Sometimes it’s extraordinarily difficult to have perspective when it comes to your own actions. I noticed this recently with someone who I consider to be a friend that asked me for business advice. His problem had nothing to do with an actual issue, it had to do with his ego being bruised.
He had been partnering with another company successfully in an adjacent market for some time – they’d both done very well leveraging their existing assets to collaboratively grow into a new space for their businesses. His partner came to him and said that my friend’s business wasn’t keeping pace with their growth and the quality of the work being delivered by his staff wasn’t high enough.
There were several reasons for this. My friend’s business was doing much of the heavy lifting technically and the cost to increase their speed of execution and quality of the technology was considerable. Conversely, his partner’s business was handling logistics which actually became more cost efficient the more they did because they got economies of scale.
I looked at his partner’s email on the topic and it seemed pretty reasonable, in fact, it seemed more like an opening to renegotiating their arrangement and giving my friend’s business more recognition financially for the work they were doing. My take was that his partner was willing to shift their financial terms more into my friend’s favour if my friend was willing to invest that back into help them both grow this opportunity.
Except ego got in the way.
My friend read the letter first as an insult and then as a subtle threat. He believed his partner was suggesting that he’d kill the arrangement and take it all over unless my friend invested substantially. By the time we spoke, he was already formulating battle plans on how to take out his partner.
The first thing I did was point out that logically, he couldn’t cut out his partner’s business from the venture because the logistics were the secret sauce of what they were doing. Yes, the technology was the most expensive piece of the puzzle, but the reality was it also happened to be the most easily reproducible part of their arrangement.
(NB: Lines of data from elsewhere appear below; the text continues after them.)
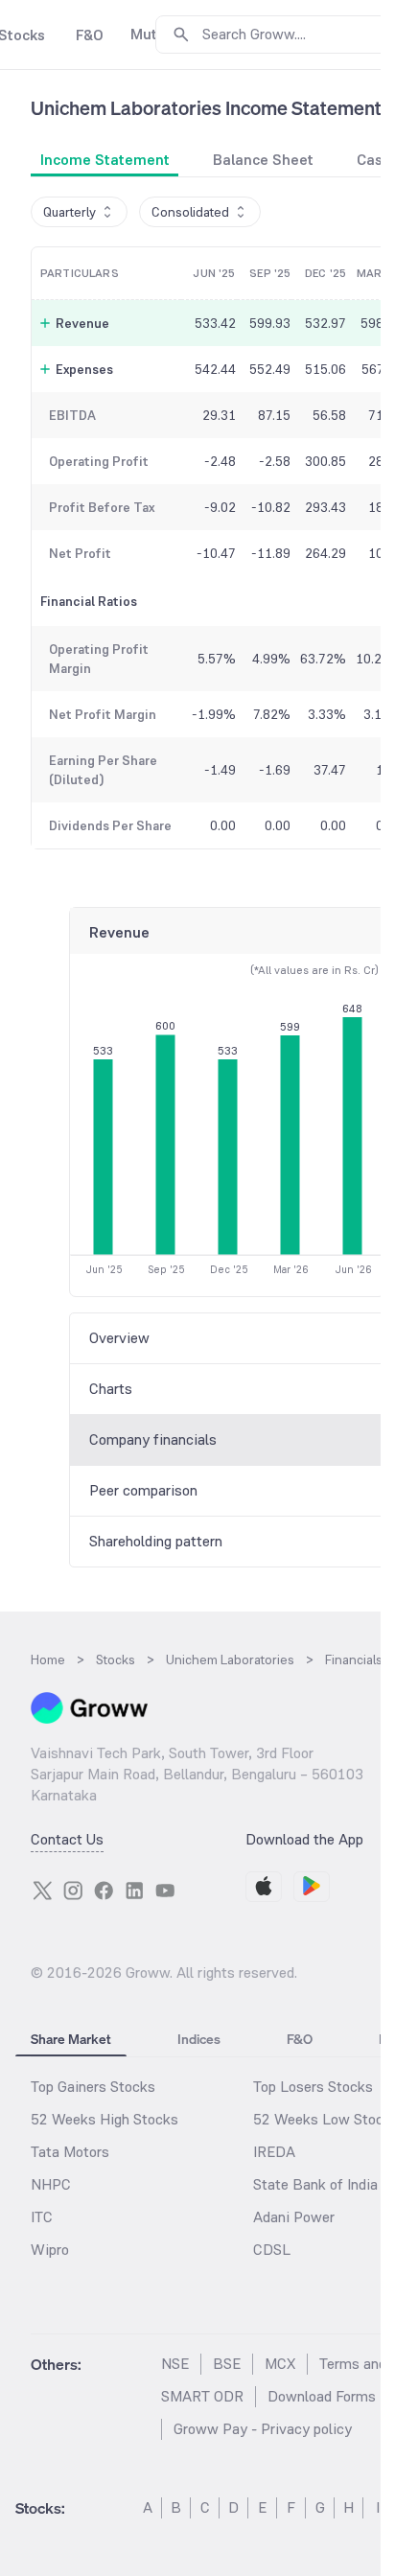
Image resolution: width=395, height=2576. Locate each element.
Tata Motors (70, 2152)
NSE (175, 2364)
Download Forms (321, 2396)
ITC (42, 2217)
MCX (280, 2364)
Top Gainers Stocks (93, 2087)
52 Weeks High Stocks (104, 2119)
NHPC (51, 2184)
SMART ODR (202, 2396)
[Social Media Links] (42, 1890)
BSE (227, 2364)
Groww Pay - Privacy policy (263, 2429)
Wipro (50, 2249)
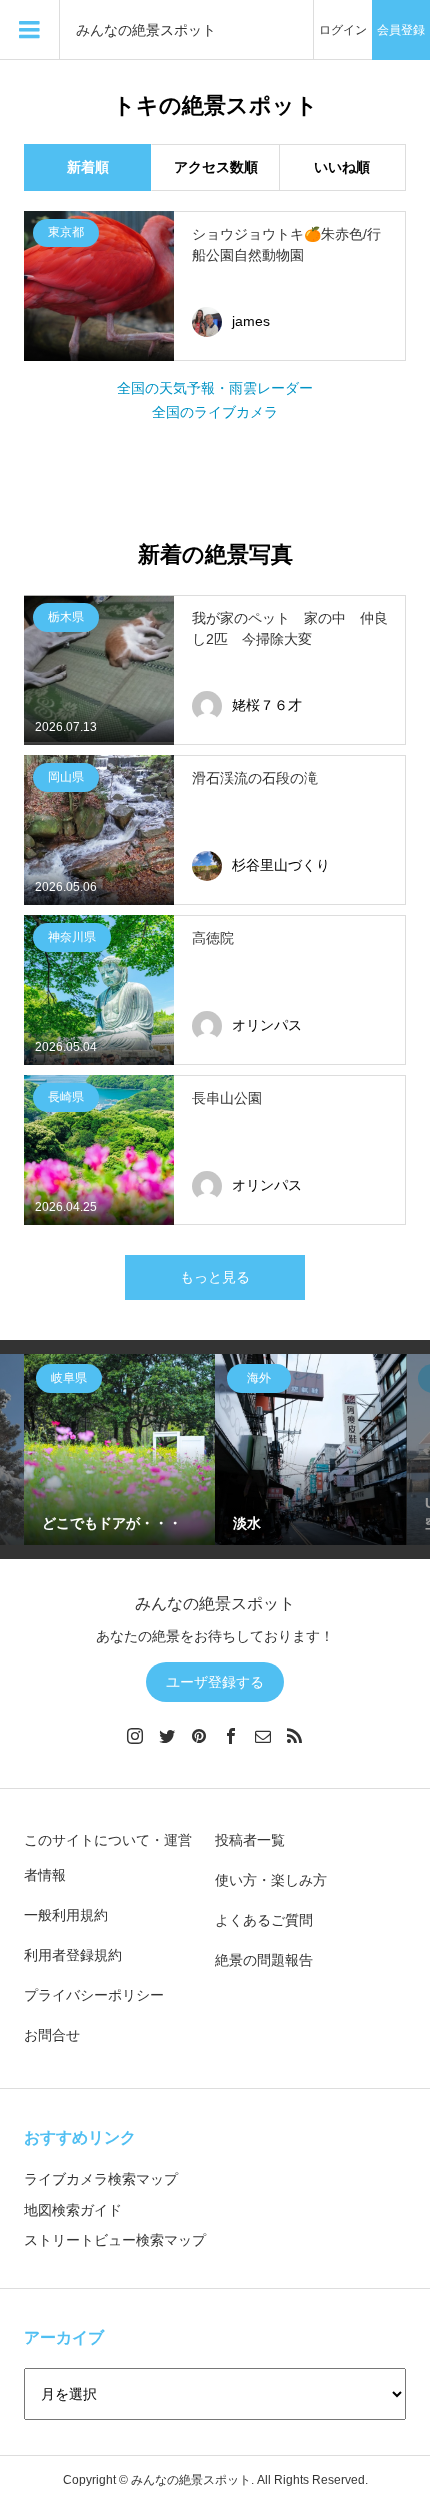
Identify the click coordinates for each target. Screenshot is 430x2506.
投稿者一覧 (250, 1840)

Basically, if he wanted to continue offering this service, he needed his partner’s logistics business.
The next thing I did was the sensitive part… I was entirely insensitive.
I told my friend flat out that his ego was bruised. He took the email and subsequent conversation with his partner as an attack personally. I explained that he believed deep down his partner was questioning whether he could take care of his business.
Then I told him to stop being butthurt and read between the lines of the email – look for what his partner was saying rather than what he was writing.
Suddenly it became clear to him, it was the opening offer to renegotiate terms.
Within a day or two, they’d changed their financial split and everything was headed back in the right direction. My friend apologised for being childish and his partner apologised for his clumsy email which came out of respect for not wanting to question my friend about how he ran his business.
The whole situation made sense to me from the beginning because I didn’t have any real skin in the game and my ego was not in the ring taking the beating.
But that’s the big lesson here. You need to be able to stop and take a deep breath occasionally and work out whether your anger is coming from you being actually wronged or if it’s a perceived wrong and is really nothing more than your ego taking a bump.
I’m not suggesting that you be a doormat and allow people to walk all over you. This is a common mistake that people make, they confuse confidence and self-assurance with ego and nothing could be further from the truth. Confidence is the certainty you feel that you know the right course of action to take because you know what you’re capable of achieving whereas ego is a deeper, more raw emotion. Ego is attached to your self-worth, it’s not about skills, talents or capability, it’s more how you feel about yourself.
In business, you need to keep your confidence and your ego in delicate balance because they can often appear to come from the same place.
The simple truth for me is that when it comes to business, I always try and check my ego at the door. I don’t want to make decisions based on my sense of self-worth but based on my ability to manage the desired outcome of that decision.
The next time you’re facing an issue where you find yourself angry at a question or unsure about how you answer, take a second to think – is this uncertainty caused by your ego or something else? I always ask myself, “Am I angry that they’ve asked the question or am I worried about answering?”
Once I know the answer to that question, I generally know whether my ego is in check or if it’s running out of control.